PAGE TEXT:
So last-minute is the announcement that, as Clayton Guse points out, the MTA has already contracted with a firm to provide the digital and physical infrastructure for toll collection, for $507 million. If congestion pricing is canceled as the governor plans, the contract will need to be rescinded, cementing the MTA’s reputation as a nightmare client that nobody should want to work with unless they get paid in advance and with a risk premium. Much of the hardware is already in place, hardly a sign of long-term commitment not to enact congestion pricing.
Area advocates are generally livid. As it is, there are questions about whether it’s even legal for Hochul to do so – technically, only the MTA board can decide this. But then the governor appoints the MTA board, and the appointments are political. Eric is even asking about federal funding for Second Avenue Subway, since the MTA is relying on congestion pricing for its future capital plans.
The one local activist I know who opposes congestion pricing says “I wish” and “they’ll restart it the day after November elections.” If it’s a play for low-trust voters who drive and think the additional revenue for the MTA, by law at least $1 billion a year, will all be wasted, it’s not helping. The political analysts I’m seeing from within the transit advocacy community are portraying it as an unforced error, making Hochul look incompetent and waffling, rather than boldly blocking something that’s adverse to key groups of voters.
The issue here isn’t exactly that if Hochul sticks to her plan to cancel congestion pricing, there will not be congestion pricing in New York. Paris and Berlin don’t have congestion pricing either. In Paris, Anne Hidalgo is open about her antipathy to market-based solutions like congestion pricing, and prefers to reduce car traffic through taking away space from cars to give to public transportation, pedestrians, and cyclists. People who don’t like it are free to vote for more liberal (in the European sense) candidates. In Berlin, similarly, the Greens support congestion pricing (“City-Maut”), but the other parties on the left do not, and certainly not the pro-car parties on the right. If the Greens got more votes and had a stronger bargaining position in coalition negotiations, it might happen, and anyone who cares in either direction knows how to vote on this matter. In New York, there has never been such a political campaign. Rather, the machinations that led Hochul to do this, which people are speculating involve suburban representatives who feel politically vulnerable, have been entirely behind the scenes. There’s no transparency, and no commitment to providing people who are not political insiders with consistent policy that they can use to make personal, social, or business plans around.

EXERCISE TASKS:
A: According to the passage on New York congestion pricing, what amount did the MTA contract to pay a firm for the toll collection infrastructure?
B: Carry on the passage on New York congestion pricing from its final sentence onward.

PROVIDED RECORDS:
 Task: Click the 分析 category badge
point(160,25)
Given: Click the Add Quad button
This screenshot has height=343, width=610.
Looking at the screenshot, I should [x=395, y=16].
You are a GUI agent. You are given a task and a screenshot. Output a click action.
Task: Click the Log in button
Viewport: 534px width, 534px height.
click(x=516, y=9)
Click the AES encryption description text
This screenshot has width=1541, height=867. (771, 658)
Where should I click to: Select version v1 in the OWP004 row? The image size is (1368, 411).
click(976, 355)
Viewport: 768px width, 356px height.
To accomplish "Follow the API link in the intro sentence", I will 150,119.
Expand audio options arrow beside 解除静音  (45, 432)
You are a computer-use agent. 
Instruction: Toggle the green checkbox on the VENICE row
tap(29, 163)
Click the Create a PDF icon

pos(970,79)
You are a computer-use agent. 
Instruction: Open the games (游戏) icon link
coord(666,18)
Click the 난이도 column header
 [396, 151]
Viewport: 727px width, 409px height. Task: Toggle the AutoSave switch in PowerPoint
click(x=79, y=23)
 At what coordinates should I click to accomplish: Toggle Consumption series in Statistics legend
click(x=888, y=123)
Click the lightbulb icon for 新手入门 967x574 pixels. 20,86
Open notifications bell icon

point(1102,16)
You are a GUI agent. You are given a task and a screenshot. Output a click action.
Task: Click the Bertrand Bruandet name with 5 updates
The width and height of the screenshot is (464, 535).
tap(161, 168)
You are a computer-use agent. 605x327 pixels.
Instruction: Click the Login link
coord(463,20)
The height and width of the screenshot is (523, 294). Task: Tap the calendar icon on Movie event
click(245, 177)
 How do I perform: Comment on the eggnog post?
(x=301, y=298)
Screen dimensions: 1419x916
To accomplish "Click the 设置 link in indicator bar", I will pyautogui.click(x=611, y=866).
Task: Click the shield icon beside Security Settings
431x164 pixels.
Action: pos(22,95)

ANSWERS TO THE EXERCISES:
A: $507 million.

B:
Everything right now is speculation, precisely because there’s neither transparency nor certainty in state-level governance. Greg Shill is talking about this in the context of suburban members of the informal coalition of Democratic voters; but then it has to be informal, because were it formal, suburban politicians could have demanded and gotten disproportionately suburb-favoring public transit investments. Ben Kabak is saying that it was House Minority Leader Hakeem Jeffries who pressed Hochul for this; Jeffries himself said he supports the pause for further study (there was a 4,000 page study already).
The chaos of this process is what plays to the impression that the state can’t govern itself; Indignity mentions it alongside basic governance problems in the city and the state. This is how the governor is convincing anti-congestion pricing cynics that it will be back in November and pro-congestion pricing ones that it’s dead, the exact opposite of what she should be doing. Indecision is not popular with voters, and if Hochul doesn’t understand that, it makes it easy to understand why she won New York in 2022 by only 6.4%, a state that in a neutral environment like 2022 the Democrats usually win by 20%.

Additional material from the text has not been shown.